Historical research is the “systematic collection, critical evaluation, and interpretation of historical evidence”.[ 1 ] The purpose of historical research is to gain insights from the past and involves interpreting past events in the light of the present. The data for historical research are usually collected from primary and secondary sources. The primary source mainly includes diaries, first hand information, and writings. The secondary sources are textbooks, newspapers, second or third-hand accounts of historical events and medical/legal documents. The data gathered from these various sources are synthesized and reported as biographical narratives or developmental perspectives in chronological order. The ideas are interpreted in terms of the historical context and significance. The written report describes 'what happened', 'how it happened', 'why it happened', and its significance and implications to current clinical practice.[ 1 , 10 ]

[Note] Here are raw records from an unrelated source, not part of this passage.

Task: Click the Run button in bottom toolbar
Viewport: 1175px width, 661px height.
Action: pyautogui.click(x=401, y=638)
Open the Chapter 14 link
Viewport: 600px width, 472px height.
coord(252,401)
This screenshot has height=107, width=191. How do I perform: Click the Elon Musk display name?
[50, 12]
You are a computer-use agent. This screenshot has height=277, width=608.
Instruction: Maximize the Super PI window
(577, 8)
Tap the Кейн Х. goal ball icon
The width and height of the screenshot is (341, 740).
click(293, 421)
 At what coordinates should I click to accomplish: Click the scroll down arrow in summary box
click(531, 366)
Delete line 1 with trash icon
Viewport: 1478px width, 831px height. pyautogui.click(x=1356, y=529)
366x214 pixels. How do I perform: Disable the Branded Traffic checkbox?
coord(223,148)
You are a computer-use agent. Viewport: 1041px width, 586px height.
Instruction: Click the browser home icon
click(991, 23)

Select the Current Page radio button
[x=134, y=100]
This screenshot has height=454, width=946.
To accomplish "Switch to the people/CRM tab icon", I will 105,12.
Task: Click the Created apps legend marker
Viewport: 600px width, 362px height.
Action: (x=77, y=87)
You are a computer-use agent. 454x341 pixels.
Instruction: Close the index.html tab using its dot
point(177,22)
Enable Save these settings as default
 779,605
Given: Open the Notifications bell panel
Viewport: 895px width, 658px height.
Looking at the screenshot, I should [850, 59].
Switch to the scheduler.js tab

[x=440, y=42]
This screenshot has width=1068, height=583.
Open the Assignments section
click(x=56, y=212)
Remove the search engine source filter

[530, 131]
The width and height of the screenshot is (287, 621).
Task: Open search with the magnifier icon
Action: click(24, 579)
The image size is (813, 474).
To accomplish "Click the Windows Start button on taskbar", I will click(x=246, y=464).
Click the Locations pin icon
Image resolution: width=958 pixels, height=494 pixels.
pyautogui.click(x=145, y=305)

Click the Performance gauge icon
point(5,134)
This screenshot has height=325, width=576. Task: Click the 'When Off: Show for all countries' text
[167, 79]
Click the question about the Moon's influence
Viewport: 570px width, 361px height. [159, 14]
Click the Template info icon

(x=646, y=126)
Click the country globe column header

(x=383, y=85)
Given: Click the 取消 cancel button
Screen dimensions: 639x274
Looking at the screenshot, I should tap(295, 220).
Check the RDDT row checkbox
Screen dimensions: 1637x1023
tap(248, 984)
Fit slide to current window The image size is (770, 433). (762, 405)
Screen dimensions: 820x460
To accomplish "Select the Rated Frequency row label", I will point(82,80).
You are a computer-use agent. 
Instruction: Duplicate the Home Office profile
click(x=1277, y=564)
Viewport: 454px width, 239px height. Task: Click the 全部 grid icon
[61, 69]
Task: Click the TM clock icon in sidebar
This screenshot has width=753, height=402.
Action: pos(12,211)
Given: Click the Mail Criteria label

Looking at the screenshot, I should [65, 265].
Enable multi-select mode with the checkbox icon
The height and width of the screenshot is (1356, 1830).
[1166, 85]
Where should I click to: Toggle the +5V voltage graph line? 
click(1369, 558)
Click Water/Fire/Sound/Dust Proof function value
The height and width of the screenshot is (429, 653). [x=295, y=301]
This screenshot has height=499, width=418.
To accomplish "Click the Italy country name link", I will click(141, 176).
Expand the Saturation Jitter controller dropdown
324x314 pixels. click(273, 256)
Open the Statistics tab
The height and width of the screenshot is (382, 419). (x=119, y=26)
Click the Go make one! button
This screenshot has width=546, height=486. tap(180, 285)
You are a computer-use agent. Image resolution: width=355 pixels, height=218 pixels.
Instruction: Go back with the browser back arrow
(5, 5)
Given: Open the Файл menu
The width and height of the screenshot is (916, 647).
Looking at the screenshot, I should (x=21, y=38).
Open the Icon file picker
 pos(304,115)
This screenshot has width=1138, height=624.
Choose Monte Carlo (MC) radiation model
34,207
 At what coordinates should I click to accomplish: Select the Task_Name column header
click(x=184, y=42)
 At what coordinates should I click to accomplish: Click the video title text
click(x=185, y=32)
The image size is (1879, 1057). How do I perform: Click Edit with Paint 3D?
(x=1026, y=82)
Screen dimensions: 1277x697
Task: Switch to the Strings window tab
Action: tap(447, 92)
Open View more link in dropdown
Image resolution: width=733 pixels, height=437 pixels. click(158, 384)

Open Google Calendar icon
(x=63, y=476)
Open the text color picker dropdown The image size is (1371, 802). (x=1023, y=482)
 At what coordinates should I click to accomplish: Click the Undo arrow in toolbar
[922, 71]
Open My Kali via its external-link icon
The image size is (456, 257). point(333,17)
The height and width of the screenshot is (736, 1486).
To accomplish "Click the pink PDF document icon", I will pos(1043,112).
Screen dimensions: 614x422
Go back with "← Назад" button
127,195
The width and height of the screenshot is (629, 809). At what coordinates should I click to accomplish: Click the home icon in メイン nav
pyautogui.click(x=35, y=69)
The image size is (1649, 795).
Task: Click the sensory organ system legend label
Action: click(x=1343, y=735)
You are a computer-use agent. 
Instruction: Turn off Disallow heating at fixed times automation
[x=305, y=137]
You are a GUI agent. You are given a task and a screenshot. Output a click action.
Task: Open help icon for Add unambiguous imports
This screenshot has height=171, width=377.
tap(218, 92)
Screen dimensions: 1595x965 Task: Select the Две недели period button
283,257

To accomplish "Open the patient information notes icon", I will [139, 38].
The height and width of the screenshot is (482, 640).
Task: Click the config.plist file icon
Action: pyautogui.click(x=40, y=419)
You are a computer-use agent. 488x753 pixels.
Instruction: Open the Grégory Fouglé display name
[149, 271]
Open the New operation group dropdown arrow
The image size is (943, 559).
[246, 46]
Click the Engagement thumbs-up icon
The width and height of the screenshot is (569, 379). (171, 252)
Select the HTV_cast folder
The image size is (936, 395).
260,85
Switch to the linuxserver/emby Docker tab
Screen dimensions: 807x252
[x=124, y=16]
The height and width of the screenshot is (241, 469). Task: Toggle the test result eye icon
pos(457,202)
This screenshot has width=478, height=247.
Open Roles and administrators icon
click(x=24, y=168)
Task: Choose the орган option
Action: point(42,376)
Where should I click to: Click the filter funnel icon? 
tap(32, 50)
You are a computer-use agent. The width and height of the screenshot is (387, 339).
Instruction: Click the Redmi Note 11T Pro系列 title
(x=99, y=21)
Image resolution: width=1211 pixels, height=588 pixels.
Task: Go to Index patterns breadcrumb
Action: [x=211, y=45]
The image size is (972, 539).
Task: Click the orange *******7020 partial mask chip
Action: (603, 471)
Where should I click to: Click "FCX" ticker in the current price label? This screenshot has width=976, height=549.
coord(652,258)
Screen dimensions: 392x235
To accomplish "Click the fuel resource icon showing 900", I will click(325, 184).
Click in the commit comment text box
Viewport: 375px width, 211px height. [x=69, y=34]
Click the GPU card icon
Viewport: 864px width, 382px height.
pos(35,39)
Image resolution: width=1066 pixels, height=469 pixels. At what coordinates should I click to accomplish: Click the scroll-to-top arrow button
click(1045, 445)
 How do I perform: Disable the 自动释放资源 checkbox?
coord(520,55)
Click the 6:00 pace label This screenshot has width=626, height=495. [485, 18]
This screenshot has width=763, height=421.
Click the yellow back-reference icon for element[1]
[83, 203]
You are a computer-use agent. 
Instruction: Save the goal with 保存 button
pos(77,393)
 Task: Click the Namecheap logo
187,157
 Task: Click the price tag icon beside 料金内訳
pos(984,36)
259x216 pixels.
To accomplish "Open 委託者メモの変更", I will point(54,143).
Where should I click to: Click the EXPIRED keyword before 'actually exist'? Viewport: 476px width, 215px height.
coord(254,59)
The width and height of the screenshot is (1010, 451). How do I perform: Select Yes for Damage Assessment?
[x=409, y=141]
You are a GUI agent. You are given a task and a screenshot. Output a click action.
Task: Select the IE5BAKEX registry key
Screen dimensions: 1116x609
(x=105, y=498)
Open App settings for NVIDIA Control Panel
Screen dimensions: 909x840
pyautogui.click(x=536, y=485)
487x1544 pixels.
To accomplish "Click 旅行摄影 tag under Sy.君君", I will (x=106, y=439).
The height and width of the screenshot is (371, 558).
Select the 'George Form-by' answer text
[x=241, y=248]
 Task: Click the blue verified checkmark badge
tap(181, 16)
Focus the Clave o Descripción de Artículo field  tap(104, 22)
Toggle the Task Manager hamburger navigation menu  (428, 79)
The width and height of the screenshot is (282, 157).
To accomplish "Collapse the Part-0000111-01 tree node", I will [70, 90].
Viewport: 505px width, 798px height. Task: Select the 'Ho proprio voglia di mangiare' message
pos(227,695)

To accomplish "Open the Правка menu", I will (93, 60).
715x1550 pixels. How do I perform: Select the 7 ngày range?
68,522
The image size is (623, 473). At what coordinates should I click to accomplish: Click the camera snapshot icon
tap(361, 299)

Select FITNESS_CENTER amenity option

Example: Lubold (2019) analyzed the breastfeeding trends in three countries (Sweden, Ireland, and the United States) using a historical qualitative method. Through analysis of historical data, the researcher found that strong family policies, adherence to international recommendations and adoption of baby-friendly hospital initiative could greatly enhance the breastfeeding rates. [ 32 ]

Case study research

Case study research focuses on the description and in-depth analysis of the case(s) or issues illustrated by the case(s). The design has its origin from psychology, law, and medicine. Case studies are best suited for the understanding of case(s), thus reducing the unit of analysis into studying an event, a program, an activity or an illness. Observations, one to one interviews, artifacts, and documents are used for collecting the data, and the analysis is done through the description of the case. From this, themes and cross-case themes are derived. A written case study report includes a detailed description of one or more cases.[ 7 , 10 ]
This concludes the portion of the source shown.